Hyundai, Kia Take Hits On Mileage Claims

The U.S. Environmental Protection Agency charged Korean automakers Hyundai and Kia on Friday with overstating the mileage claims on the “majority” of their current new vehicles sold in North America. The cause was “procedural errors” at a testing facility, according to the companies, which they are remedying in the short term by issuing debit cards to 900,000 buyers based on the price of fuel in their areas, the amount of miles they’ve driven and an extra 15%. Long term, they face hits to both their market value and brand reputation.

The automakers “share engines, model platforms and a chairman,” as Saeromi Shin and Eunkyung Seo write in Bloomberg Businessweek. They also shared a disastrous day at the Seoul stock exchange today, losing a combined $4.7 billion in value –- a decline of 7.2% for Hyundai and 6.9% for Kia.

“This would be negative on their share price as impact on sales seems inevitable given that their strategy has been focused at high fuel efficiency and reasonable price,” KTB Investment & Securities Co. analyst Nam Kyeong Moon posits.

“The blunder could hurt Hyundai's reputation, particularly because the company has built its marketing on claims of 40 mpg on the highway in many of its cars,” write Evan Ramstad and Mike Ramsey in the weekend Wall Street Journal

The Hyundai Elantra, Accent and Veloster, and the Kia Rio all falsely claimed 40 mpg on the highway. Other vehicles affected are the 2013 Hyundai Genesis, Azera, Santa Fe and Tucson and Kia's 2013 Sorento, Soul and Sportage. Kia's 2012 Optima hybrid and Hyundai's 2012 Sonata hybrid are also on the list.

"We are going to make this right and we will be more driven than ever to make sure our vehicles deliver outstanding fuel economy," John Krafcik, CEO of the North American sales arm of the company, tells the Journal’s reporters. "Fuel efficiency and the trust of our customers is the most important thing," he adds.

“The setback poses a major challenge for Hyundai Chairman Chung Mong-koo who has led a more than doubling of its U.S. sales over the past decade on improved quality and is now focusing on lifting the company's brand image,” writes Reuters’ Hyunjoo Jin in a widely distributed story that carries the word “fiasco” in its headline.

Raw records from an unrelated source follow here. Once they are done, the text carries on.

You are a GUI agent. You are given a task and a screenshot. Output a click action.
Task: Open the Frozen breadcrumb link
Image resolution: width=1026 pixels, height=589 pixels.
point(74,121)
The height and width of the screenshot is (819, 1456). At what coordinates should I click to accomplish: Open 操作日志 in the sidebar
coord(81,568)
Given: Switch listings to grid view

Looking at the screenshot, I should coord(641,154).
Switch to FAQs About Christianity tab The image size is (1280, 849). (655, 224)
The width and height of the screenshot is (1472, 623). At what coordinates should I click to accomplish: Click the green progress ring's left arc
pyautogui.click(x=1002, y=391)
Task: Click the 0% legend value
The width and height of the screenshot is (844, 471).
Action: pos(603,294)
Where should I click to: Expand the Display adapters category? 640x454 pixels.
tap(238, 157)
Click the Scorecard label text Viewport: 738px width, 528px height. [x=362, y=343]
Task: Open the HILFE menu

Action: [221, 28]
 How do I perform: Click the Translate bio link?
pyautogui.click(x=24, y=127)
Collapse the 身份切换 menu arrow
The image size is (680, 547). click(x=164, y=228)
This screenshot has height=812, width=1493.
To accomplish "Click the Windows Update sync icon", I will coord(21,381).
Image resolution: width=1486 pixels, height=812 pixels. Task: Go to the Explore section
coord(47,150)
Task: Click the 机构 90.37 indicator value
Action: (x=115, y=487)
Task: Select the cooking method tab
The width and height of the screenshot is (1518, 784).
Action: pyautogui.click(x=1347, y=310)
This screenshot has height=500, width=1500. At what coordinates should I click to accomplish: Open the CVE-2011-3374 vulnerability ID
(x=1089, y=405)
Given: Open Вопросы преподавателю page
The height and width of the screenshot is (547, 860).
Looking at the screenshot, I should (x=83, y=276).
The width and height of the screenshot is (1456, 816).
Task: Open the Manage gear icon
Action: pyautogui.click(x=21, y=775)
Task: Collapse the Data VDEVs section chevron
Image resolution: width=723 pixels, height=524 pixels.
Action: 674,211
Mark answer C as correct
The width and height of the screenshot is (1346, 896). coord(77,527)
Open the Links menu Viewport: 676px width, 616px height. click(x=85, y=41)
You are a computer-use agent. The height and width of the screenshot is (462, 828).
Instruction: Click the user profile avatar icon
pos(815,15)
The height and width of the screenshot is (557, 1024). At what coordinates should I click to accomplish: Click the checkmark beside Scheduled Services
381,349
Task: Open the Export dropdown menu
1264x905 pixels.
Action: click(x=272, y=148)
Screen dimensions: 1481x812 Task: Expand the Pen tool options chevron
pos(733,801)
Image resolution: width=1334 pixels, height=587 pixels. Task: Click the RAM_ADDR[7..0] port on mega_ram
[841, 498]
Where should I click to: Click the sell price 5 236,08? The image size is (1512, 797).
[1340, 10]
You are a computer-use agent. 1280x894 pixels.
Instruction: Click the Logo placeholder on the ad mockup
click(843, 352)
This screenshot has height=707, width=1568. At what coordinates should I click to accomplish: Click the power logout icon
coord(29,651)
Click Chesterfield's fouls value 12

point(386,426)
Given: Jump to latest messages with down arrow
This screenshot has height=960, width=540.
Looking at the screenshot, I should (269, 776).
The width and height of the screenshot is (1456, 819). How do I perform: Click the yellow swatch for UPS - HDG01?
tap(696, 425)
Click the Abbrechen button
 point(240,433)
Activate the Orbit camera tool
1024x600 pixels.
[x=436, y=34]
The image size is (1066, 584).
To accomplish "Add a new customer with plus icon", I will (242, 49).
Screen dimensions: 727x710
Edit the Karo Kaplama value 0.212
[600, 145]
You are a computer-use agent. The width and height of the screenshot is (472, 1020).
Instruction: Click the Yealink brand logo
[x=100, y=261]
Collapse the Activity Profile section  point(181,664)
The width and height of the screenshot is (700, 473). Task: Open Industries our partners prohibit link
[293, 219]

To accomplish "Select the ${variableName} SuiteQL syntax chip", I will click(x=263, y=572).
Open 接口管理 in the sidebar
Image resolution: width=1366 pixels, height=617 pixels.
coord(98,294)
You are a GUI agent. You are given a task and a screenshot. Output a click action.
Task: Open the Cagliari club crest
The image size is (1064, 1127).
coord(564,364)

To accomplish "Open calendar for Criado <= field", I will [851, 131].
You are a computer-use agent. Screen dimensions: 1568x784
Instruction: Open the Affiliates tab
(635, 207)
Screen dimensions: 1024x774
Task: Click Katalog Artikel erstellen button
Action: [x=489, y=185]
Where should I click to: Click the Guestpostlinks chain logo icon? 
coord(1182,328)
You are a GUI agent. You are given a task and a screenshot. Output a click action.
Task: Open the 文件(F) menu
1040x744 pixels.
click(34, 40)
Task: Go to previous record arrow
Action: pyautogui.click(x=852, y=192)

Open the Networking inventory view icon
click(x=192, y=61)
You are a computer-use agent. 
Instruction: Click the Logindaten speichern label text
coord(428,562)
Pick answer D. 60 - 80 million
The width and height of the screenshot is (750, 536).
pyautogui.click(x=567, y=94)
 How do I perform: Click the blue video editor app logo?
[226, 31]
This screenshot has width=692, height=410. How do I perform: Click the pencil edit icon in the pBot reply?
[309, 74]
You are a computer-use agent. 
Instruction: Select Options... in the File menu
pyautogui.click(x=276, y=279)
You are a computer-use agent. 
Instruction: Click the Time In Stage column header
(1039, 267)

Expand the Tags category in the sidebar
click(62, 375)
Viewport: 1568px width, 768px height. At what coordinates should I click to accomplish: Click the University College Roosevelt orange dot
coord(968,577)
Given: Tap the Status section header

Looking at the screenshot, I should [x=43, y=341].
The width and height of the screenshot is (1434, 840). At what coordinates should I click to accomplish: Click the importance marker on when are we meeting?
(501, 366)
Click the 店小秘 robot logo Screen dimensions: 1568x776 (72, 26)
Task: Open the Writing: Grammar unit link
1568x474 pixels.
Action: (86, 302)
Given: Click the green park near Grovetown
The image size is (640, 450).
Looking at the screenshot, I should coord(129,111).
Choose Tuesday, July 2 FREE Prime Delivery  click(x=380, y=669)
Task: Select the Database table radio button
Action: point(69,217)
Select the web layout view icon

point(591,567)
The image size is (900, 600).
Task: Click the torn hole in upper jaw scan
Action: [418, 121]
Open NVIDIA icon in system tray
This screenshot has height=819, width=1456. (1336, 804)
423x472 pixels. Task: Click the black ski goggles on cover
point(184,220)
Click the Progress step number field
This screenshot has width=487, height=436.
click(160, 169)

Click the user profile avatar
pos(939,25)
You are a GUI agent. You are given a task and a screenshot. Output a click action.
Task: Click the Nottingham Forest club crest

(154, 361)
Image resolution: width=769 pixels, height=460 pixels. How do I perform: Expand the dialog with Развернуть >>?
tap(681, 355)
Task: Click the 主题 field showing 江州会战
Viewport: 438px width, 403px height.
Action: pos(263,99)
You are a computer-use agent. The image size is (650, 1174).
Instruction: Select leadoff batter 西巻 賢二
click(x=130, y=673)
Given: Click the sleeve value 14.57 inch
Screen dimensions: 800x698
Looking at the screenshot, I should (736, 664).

"This could be a game-changing event in Hyundai's success story," BNP Paribas analyst James Yoon writes in a report cited by Jin. "We think the potential financial loss is immaterial compared to the potential reputation loss of brand equity." 

But other analysts, such as Citi’s Ethan Kim, applauded the companies for their rapid response to the problem in contrast to the slower responses of, for example, Toyota and Ford when they faced “damaging recall scandals.”

That said, USA Today’s Chris Woodyard takes the companies to task for not fully owning up to the problem on their consumer home pages. 

“It's shocking enough to have sold 900,000 vehicles with inflated gas-mileage ratings, but Hyundai and Kia amp up the hubris by refusing to properly inform owners about the mistake on their consumer website home pages,” he writes in a story updated at 1:59 a.m. Sunday.

“Hyundai Owners, We’ve Got Your Back” flashes on its home page with a link to “more information on Adjusted Fuel Economy Ratings. 

“I don't think we've ever tried to ‘characterize’ this as anything other than admitting our mistake and helping our owners understand it and work through it,” Hyundai spokesman Jim Trainor tells Woodyard in the story. “‘We've got your back’ can just as easily mean ‘we'll fix our mistakes' as anything else, especially when they impact you.’” 

Kia has a tab at the bottom of its homepage that reads “MPG Rating Reiumbursement Program/Click Here To See If Your Kia Qualifies.” Woodyard excoriates it for refusing “to explicitly tell its owners in the tab that it made a mistake and is going offer them money to compensate.”

Hyundai’s Trainer took issue with the story in a comment posted on the site, detailing all the efforts the companies had made over the weekend to inform consumers and media of the error and concluding: “Your story was ill-tempered, wrong, misleading and unfair. I respectfully ask that you remove it, and consider posting this note so readers who saw the original post can be properly informed.”

On a more positive note for Hyundai, our Karl Greenberg writes this morning about the 2013 Santa Fe’s sponsorship of the musical segments of “Jimmy Kimmel Live,” which was broadcast from the Brooklyn Academy of Music's Harvey Theatre last Tuesday through Friday. Its “Helping Parents to Rock" conceit, Greenberg writes, included “a series of humorous faux PSA's around the idea that parents must confront existential anemia pursuant to raising kids.”

Take a look; it’s much more lighthearted than confronting existential angst pursuant to re-raising brand reputation and market value.